July 28, 2023
North Dakota’s state veterinarian says the state’s first reported case of anthrax this year is a reminder to livestock producers to take action to protect their animals from the disease, especially in areas with a past history of the disease. The case, in Grant County, was confirmed by the North Dakota State University Veterinary Diagnostic Laboratory.
“Anthrax has been confirmed in cattle in a Grant County beef herd,” State Veterinarian Dr. Ethan Andress said. “Producers in past known affected areas and counties should consult with their veterinarians to review their risk factors and vaccination needs. If producers have unusual losses on pasture, they should reach out to their local veterinarian as they are experienced and trained for this type of response.” The state veterinarian’s office will coordinate with local and state resources to assist producers in dealing with a disease situation.
A second case, also in Grant County, was reported shortly thereafter.
Effective anthrax vaccines are readily available, but it takes about a week for immunity to be established, and it must be administered annually for continued protection. Producers should monitor their herds for unexplained deaths and work with their veterinarian to ensure appropriate samples are collected and submitted to a diagnostic lab to give the best chance of obtaining a diagnosis.
“Anthrax has been most frequently reported in northeast, southeast and south-central North Dakota, but it has been found in almost every part of the state,” Agriculture Commissioner Doug Goehring said. “A few anthrax cases are reported in North Dakota almost every year. The animals impacted included cattle, bison, horses, sheep, llamas and farmed deer and elk.”

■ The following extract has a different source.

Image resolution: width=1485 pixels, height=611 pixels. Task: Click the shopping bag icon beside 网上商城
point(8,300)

Two cases of anthrax were last reported in North Dakota in 2021. In 2005, however, more than 500 confirmed deaths from anthrax were reported with total losses estimated at more than 1,000 head.
In early July, the Minnesota Board of Animal Health (MBAH) confirmed multiple cattle and a horse on a property in Kittson County had the disease. It was the state’s first reported case of anthrax in animals in more than a decade.

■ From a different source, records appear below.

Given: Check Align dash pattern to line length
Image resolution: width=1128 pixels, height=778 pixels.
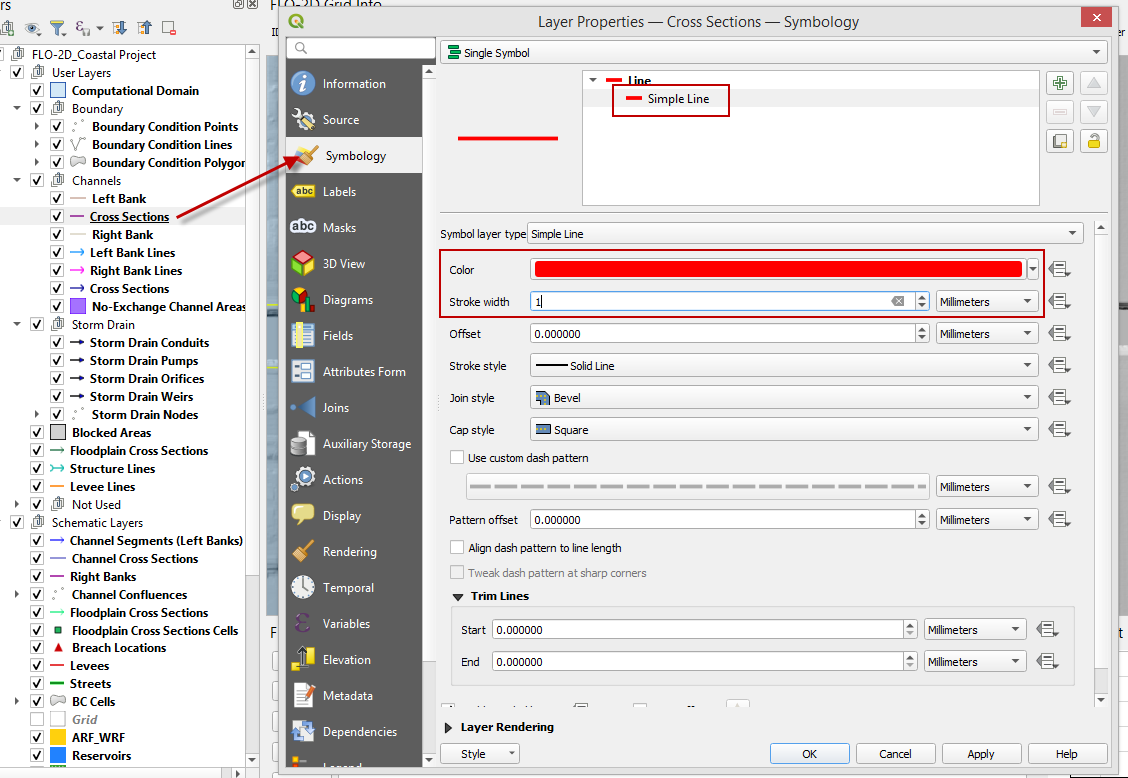Looking at the screenshot, I should (457, 548).
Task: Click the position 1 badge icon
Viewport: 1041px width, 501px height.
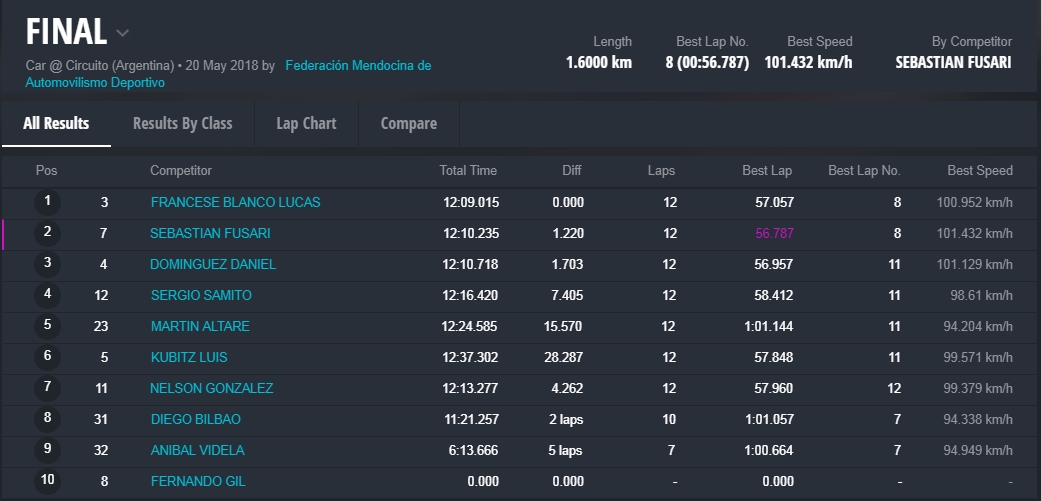Action: pyautogui.click(x=47, y=203)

“One of the reasons we don’t see a lot of anthrax cases in the state anymore is because we have proactive measures to protect livestock like vaccinations,” said Dr. Katie Cornille, who oversees the Board’s bovine programs. “With this detection in Kittson County, livestock producers who graze their animals on pasture in and around the county should talk to their veterinarian about vaccinating their animals if they aren’t already.”
Anthrax is caused by the bacteria Bacillus anthracis. The bacterial spores can lie dormant in the ground for decades and become active under ideal conditions, such as heavy rainfall, flooding and drought. Animals are exposed to the disease when they graze or consume forage or water contaminated with the spores.
According to MBAH, most animals die from the disease before showing any signs, making it important to have a veterinarian examine animals that die suddenly or are found dead on pasture. If anthrax is suspected, veterinarians should avoid performing a field necropsy to prevent spore formation and contamination. Spores can survive in soil for many years, endangering other animals.